Navy's SDT Ship Using Alternative Fuels
U.S. Navy's Self Defense Test Ship successfully transits on alternative fuel blend.
The U.S. Navy successfully has concluded its largest demonstration of shipboard alternative fuel use with the successful arrival of the Self Defense Test Ship (SDTS) to Naval Surface Warfare Center Port Hueneme. The SDTS is a decommissioned Spruance-class destroyer ex-Paul F. Foster (EDD 964) reconfigured to provide the Navy an at-sea, remotely controlled, engineering test and evaluation platform without the risk to personnel or operational assets. The ship received approximately 20,000 gallons of a 50-50 blend of an algae-derived, hydro-processed algal oil and petroleum F-76 from the Defense Fuel Supply Point at Naval Base Point Loma, Nov. 16.
"How can we have an impact?" asked Assistant Secretary of the Navy (Energy, Installations and Environment) Jackalyne Pfannenstiel at the demonstration's kick-off. "We can have an impact as a technology leader, highlighting and demonstrating the viability of biofuels as we are here today. This demo, the largest to date, is a major milestone for us. More than 50 percent of our fuel goes to maritime use. When this ship arrives in Port Hueneme, we will be a giant step closer to powering our Great Green Fleet and demonstrating progress toward a sustainable energy future."
Shortly after Pfannenstiel's remarks, the ship began its 17-hour transit back to Naval Surface Warfare Center Port Hueneme using the 50-50 blend. While EDD 964 has four LM 2500 main propulsion gas turbines and four 501-K17 ship service gas turbine generators, the ship only operated on one LM 2500 and two 501-K17s during the demonstration, so 100 percent of ship's propulsion power and 50 percent of service power came from the algal oil/F-76 fuel blend.
Meeting the Secretary of the Navy's call for a drop-in fuel replacement, no changes were required to the infrastructure of the ship or fueling pier for the SDTS test. The demonstration also marked the only at-sea operational test of alternative fuels in the LM 2500 - the engine found in most surface combatants - before the Green Strike Group demonstration in 2012. "For the test, a baseline run was made on the ship's transit from Port Hueneme to San Diego using F-76 fuel," said Rick Kamin, Naval Fuels and Lubricants Cross Functional Team lead. "Using the 50-50 blend on the return run to Port Hueneme, the tested engines were assessed on their abilities to perform start sequences as well as motoring and purging operations noted in Engineering Operational Sequencing System procedures. We also collected data on compressor inlet temperature, engine speed, engine start time, fuel manifold pressure, turbine outlet temperature, turbine inlet temperature, ship service gas turbine generators power output, and gas turbine main engine shaft output."

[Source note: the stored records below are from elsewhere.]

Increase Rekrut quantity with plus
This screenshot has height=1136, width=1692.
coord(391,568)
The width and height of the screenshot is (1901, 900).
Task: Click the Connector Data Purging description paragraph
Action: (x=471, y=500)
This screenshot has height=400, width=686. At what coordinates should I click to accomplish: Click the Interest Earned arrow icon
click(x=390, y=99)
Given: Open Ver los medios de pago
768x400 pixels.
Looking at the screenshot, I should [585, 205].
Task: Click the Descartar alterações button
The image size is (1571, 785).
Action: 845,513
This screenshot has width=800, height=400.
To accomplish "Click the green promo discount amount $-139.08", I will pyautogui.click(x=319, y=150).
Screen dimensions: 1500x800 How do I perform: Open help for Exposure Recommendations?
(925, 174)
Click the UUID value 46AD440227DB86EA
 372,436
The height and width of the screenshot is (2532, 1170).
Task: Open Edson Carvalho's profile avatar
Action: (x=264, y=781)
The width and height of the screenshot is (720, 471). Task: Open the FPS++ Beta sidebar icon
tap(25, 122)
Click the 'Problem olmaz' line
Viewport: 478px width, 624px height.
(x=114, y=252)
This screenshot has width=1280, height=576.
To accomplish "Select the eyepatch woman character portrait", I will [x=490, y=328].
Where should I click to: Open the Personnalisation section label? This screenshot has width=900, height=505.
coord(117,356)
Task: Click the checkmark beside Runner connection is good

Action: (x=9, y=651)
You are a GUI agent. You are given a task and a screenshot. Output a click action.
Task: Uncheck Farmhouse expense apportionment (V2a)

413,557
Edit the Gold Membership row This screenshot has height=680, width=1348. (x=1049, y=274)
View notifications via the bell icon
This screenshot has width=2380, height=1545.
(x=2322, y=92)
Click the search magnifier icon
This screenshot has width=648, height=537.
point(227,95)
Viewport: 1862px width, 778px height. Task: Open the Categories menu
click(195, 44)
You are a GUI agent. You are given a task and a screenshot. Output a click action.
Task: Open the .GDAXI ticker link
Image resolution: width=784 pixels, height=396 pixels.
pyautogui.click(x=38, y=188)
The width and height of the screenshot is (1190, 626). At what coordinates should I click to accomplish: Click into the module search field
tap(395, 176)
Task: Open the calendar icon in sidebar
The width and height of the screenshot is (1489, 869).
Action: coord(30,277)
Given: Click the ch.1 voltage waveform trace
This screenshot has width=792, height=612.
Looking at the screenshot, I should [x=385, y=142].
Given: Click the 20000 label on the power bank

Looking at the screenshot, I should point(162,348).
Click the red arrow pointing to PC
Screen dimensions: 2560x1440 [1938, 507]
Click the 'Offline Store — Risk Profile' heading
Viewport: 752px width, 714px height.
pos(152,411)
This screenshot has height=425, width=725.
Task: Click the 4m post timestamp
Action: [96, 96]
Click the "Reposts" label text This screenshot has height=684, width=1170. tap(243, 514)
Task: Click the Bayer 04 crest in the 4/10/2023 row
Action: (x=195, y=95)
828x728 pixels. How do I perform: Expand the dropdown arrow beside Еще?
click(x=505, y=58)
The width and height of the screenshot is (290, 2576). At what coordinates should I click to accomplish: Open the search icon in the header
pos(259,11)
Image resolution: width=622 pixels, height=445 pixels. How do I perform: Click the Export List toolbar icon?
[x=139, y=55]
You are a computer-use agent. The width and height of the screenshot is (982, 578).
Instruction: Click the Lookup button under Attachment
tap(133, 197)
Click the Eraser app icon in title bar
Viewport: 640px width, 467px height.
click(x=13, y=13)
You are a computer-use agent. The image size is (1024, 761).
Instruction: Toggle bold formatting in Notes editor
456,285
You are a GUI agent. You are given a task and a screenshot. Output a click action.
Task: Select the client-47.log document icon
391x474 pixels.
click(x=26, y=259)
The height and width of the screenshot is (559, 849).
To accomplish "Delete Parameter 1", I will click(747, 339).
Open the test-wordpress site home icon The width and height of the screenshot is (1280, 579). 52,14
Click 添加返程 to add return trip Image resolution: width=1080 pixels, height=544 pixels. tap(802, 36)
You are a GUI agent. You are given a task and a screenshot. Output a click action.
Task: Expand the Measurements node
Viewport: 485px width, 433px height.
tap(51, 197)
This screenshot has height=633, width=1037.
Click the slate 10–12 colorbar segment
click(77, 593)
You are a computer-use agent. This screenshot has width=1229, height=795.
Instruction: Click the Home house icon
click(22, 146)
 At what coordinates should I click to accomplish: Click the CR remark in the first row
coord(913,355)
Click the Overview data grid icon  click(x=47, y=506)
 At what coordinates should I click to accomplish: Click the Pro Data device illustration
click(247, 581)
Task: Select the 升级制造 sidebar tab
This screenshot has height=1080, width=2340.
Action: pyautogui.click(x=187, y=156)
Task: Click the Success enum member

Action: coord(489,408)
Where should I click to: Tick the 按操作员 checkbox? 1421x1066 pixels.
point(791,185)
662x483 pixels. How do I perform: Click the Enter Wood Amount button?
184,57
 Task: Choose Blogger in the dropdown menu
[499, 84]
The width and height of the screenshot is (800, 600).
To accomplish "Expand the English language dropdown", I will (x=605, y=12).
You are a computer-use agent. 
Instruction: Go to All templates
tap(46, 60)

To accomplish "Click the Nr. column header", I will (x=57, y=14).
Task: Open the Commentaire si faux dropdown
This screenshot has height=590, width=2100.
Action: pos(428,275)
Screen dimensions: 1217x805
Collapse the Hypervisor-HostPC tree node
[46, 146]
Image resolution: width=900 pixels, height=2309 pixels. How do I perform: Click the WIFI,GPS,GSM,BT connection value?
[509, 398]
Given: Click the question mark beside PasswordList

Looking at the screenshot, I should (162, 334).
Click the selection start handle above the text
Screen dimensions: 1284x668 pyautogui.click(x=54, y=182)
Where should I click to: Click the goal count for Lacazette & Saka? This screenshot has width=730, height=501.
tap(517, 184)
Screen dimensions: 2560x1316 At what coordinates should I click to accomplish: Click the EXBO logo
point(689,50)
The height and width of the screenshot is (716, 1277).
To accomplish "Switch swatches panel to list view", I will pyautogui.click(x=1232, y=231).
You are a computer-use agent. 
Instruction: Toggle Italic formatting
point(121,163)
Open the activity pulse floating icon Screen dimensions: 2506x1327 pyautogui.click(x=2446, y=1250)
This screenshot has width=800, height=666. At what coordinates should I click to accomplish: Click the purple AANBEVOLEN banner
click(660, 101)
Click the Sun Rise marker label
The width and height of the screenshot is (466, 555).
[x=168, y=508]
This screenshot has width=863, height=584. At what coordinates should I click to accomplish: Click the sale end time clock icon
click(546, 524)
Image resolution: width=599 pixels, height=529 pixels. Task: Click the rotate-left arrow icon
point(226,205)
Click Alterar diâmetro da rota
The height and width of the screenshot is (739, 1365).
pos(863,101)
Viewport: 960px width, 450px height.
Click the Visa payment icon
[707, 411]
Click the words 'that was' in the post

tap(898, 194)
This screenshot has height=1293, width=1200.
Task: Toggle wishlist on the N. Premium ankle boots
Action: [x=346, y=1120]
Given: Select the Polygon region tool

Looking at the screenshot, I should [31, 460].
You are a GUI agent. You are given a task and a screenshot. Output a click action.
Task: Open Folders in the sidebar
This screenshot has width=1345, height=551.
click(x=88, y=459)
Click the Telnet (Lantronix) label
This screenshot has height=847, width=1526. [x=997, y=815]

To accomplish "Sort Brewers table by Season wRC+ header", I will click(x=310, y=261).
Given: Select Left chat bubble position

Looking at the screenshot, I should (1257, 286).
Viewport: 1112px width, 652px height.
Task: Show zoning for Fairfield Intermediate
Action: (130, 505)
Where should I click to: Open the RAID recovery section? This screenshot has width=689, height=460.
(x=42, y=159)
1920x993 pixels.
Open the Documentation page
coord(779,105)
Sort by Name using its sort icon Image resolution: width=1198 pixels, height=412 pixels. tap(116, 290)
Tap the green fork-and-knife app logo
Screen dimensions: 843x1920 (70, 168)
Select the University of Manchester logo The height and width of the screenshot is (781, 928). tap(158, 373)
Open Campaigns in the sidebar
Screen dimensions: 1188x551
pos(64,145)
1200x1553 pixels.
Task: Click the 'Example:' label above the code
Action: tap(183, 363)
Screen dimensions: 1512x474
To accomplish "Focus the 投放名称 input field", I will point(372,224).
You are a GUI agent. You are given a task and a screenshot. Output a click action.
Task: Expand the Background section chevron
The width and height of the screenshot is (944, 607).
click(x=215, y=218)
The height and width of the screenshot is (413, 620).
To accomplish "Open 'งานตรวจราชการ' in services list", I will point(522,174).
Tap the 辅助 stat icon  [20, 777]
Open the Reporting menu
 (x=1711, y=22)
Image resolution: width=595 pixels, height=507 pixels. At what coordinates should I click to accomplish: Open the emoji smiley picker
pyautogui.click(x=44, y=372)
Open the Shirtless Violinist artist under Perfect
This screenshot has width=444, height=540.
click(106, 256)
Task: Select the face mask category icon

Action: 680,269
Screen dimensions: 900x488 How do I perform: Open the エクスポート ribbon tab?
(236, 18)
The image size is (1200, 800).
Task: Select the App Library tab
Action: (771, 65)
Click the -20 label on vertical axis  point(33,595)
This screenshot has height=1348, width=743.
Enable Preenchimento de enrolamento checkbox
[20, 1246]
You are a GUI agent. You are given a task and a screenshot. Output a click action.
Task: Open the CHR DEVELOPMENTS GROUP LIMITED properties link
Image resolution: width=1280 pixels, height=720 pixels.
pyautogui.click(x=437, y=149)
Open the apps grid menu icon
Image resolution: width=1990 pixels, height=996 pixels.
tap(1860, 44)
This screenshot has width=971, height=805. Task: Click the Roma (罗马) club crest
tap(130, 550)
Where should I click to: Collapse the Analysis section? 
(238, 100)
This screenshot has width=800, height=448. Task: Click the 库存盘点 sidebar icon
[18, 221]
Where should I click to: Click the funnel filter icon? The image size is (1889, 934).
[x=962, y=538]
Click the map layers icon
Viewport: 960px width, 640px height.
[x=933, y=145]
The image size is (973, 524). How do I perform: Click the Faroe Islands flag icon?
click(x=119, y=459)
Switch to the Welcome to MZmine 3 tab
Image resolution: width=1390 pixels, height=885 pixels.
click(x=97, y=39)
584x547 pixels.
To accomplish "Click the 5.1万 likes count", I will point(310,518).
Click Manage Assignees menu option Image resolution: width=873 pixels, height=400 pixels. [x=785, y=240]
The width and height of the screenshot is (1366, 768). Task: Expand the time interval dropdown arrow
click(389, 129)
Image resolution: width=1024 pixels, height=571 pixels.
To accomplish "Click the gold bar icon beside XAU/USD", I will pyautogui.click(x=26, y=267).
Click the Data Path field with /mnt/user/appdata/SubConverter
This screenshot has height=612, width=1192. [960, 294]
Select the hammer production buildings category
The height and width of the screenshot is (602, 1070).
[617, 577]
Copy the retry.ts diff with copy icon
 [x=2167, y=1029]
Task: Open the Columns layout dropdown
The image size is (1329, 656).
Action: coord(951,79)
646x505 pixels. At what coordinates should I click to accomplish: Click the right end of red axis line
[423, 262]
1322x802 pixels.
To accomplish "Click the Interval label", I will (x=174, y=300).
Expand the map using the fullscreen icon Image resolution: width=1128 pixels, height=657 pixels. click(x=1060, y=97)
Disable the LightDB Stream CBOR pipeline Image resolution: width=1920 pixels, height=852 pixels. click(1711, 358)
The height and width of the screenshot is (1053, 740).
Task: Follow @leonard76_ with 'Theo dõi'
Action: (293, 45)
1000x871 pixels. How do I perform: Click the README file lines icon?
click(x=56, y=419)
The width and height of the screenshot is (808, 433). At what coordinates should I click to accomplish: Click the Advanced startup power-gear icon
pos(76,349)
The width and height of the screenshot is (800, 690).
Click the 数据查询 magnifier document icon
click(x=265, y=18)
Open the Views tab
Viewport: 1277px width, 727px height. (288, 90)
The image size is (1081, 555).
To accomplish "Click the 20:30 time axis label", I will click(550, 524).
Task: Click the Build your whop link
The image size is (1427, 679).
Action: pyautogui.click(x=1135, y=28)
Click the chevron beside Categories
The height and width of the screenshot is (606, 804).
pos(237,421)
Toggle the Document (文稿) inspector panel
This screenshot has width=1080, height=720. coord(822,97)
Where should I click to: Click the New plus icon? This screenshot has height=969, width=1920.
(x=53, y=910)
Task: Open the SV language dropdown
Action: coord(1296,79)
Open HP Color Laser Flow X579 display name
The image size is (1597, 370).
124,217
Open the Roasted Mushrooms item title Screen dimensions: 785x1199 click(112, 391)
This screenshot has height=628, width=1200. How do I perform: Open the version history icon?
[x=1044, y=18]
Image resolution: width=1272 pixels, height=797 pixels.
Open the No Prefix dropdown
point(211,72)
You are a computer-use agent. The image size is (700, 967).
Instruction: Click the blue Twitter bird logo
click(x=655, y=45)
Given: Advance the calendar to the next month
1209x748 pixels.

"From our perspective as the ship's operators, there was absolutely no difference, whatsoever, in the operation or performance of the ship," said Naval Surface Warfare Center Port Hueneme Division's Mike Wolfe, underway project officer. "The fuel burned just like the traditional fuel we get from the Navy and have been burning for years. We could not tell the difference. The biggest success is that a Navy ship with engines identical to those in commissioned warships operated successfully on an overnight transit with the alternative fuel without a glitch in anything. Operationally, it was absolutely a success."
The alternative fuels effort supports the Navy's overall energy strategy to increase energy security and safeguard the environment. Recent and upcoming maritime vehicle alternative fuel testing include ongoing Yard Patrol boat demonstration at Naval Academy, Annapolis, Md., and a Landing Craft, Air-Cushioned vessel demonstration scheduled for early December at Naval Surface Warfare Center Panama City, Panama City, Fla.